:: Required action ::
Every line below between the one holding "1033x755 pixels." and the one holding "Click the Activity monitor pie chart icon", inclusive, should be copied exactly, and no other line.

:: Source data ::
◇ ◇ ◇

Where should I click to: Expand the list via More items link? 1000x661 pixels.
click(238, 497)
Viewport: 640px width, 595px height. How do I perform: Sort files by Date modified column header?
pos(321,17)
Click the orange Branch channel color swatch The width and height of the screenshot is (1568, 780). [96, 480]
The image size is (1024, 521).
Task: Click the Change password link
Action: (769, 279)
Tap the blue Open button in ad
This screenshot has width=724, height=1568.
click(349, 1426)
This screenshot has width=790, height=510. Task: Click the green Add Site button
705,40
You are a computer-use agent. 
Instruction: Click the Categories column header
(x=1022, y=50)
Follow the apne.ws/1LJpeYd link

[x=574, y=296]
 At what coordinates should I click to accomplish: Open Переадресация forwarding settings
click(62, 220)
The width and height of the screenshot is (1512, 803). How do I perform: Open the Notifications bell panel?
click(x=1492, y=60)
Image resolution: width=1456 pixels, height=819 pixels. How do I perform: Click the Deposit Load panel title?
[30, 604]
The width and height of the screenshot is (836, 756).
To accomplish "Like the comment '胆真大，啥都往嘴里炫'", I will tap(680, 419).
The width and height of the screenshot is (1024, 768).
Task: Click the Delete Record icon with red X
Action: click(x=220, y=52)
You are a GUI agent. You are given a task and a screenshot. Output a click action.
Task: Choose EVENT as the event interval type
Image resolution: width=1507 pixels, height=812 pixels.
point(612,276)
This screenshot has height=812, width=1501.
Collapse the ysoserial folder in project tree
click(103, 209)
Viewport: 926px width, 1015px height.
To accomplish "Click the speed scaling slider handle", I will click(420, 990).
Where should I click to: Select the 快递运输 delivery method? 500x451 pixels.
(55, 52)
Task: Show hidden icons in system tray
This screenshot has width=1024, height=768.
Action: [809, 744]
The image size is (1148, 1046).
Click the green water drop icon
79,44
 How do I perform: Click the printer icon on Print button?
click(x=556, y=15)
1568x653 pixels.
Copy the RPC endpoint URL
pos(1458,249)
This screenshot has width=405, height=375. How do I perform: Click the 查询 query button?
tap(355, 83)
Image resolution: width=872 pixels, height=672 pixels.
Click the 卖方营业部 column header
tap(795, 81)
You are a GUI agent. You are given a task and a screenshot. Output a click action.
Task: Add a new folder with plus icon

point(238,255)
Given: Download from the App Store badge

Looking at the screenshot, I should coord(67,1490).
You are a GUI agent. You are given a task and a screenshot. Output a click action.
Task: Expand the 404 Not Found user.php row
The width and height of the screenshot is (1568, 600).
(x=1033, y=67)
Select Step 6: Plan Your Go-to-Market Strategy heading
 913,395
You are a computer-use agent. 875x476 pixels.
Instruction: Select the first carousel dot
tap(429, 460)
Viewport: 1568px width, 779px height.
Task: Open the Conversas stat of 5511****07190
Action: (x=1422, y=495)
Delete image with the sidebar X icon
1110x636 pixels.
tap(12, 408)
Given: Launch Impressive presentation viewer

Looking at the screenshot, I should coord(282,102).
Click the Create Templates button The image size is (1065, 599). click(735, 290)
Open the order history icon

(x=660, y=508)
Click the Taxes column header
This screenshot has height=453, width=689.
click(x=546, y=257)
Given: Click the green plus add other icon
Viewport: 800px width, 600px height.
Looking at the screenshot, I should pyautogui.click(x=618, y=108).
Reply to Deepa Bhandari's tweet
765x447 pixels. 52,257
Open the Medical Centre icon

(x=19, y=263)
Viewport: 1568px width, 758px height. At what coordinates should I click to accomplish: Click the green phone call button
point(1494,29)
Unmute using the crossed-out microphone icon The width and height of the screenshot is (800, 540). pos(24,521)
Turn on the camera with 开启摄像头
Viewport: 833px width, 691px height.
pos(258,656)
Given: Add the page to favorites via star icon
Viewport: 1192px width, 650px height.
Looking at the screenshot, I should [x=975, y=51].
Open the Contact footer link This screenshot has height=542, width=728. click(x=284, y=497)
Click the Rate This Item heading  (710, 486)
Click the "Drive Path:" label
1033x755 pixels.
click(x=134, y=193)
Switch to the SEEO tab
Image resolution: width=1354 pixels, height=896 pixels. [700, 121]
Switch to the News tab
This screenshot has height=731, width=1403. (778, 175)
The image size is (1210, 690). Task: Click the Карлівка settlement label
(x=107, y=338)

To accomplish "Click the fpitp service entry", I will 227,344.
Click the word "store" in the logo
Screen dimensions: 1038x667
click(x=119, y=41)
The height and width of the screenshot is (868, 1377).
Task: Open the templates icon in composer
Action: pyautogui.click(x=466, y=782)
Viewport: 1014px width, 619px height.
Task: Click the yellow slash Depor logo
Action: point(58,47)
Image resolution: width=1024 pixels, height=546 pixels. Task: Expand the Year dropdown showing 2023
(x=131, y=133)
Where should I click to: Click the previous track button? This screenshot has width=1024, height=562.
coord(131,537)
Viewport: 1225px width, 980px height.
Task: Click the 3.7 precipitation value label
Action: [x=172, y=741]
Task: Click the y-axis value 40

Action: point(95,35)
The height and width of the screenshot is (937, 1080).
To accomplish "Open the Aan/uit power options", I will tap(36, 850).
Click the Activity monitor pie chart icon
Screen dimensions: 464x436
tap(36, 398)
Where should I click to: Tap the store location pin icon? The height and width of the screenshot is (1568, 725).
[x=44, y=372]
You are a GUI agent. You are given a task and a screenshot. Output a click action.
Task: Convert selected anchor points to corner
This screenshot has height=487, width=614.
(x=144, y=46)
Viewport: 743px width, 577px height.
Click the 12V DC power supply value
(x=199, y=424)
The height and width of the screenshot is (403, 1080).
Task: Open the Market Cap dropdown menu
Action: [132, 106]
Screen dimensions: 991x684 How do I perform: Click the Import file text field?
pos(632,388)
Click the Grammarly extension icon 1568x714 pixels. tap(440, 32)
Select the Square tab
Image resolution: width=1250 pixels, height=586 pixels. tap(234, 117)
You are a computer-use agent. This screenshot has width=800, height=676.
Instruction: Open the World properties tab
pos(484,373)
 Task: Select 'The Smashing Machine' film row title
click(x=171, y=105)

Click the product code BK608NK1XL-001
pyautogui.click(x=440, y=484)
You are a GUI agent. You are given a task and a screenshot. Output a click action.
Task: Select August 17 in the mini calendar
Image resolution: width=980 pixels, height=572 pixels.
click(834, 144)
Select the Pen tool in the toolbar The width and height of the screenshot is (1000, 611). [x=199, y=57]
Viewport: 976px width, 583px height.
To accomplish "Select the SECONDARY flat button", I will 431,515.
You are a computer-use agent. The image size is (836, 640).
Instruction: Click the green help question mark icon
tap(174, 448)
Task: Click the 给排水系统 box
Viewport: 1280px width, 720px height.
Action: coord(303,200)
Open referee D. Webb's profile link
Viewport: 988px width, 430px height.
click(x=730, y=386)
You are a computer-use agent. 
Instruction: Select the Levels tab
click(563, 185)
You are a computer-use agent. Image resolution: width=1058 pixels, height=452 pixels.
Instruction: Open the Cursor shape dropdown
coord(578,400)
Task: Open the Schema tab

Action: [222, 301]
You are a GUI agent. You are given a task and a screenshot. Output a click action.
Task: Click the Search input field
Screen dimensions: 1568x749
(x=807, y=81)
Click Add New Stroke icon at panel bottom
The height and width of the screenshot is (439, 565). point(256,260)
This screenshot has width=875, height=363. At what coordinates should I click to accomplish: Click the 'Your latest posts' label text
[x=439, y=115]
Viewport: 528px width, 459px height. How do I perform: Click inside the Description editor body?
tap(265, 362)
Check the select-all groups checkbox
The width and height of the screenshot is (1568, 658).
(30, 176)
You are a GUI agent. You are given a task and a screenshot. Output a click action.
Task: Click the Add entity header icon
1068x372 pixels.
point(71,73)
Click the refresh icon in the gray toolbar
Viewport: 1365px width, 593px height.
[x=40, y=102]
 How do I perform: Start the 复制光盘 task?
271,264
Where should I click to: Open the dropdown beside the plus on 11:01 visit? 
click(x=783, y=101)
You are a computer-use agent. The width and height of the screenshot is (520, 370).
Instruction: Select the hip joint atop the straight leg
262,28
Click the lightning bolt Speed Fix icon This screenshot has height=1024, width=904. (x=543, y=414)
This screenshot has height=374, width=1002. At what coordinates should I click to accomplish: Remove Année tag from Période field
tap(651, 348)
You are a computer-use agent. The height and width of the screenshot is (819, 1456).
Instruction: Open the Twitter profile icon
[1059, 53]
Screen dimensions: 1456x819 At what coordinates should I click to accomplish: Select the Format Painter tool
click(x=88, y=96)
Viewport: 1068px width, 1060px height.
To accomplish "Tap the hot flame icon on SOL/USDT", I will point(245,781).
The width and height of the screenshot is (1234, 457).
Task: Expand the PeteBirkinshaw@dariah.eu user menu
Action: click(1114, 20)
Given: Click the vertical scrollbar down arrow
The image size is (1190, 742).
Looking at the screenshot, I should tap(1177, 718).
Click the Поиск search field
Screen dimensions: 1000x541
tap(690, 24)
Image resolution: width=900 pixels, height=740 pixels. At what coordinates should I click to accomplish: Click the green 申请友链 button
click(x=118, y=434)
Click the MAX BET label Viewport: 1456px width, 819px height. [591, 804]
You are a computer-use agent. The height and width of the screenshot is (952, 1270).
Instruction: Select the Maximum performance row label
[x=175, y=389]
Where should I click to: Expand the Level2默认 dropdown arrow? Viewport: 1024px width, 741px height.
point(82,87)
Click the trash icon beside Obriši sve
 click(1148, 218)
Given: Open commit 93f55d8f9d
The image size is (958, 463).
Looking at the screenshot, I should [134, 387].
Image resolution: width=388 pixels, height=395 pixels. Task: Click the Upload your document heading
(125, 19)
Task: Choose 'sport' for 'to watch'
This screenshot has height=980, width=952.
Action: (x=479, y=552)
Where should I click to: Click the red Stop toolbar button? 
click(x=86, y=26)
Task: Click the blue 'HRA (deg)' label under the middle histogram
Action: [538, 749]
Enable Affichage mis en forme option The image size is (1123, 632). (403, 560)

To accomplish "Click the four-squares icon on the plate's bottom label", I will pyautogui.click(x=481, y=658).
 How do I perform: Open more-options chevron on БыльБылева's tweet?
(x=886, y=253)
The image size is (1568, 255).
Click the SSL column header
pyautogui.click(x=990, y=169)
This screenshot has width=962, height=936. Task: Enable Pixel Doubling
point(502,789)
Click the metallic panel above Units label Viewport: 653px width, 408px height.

◇ ◇ ◇

:: Written solution ::
1033x755 pixels.
click(x=134, y=193)
Switch to the SEEO tab
Image resolution: width=1354 pixels, height=896 pixels. [700, 121]
Switch to the News tab
This screenshot has height=731, width=1403. (778, 175)
The image size is (1210, 690). Task: Click the Карлівка settlement label
(x=107, y=338)

To accomplish "Click the fpitp service entry", I will 227,344.
Click the word "store" in the logo
Screen dimensions: 1038x667
click(x=119, y=41)
The height and width of the screenshot is (868, 1377).
Task: Open the templates icon in composer
Action: pyautogui.click(x=466, y=782)
Viewport: 1014px width, 619px height.
Task: Click the yellow slash Depor logo
Action: point(58,47)
Image resolution: width=1024 pixels, height=546 pixels. Task: Expand the Year dropdown showing 2023
(x=131, y=133)
Where should I click to: Click the previous track button? This screenshot has width=1024, height=562.
coord(131,537)
Viewport: 1225px width, 980px height.
Task: Click the 3.7 precipitation value label
Action: [x=172, y=741]
Task: Click the y-axis value 40

Action: point(95,35)
The height and width of the screenshot is (937, 1080).
To accomplish "Open the Aan/uit power options", I will tap(36, 850).
Click the Activity monitor pie chart icon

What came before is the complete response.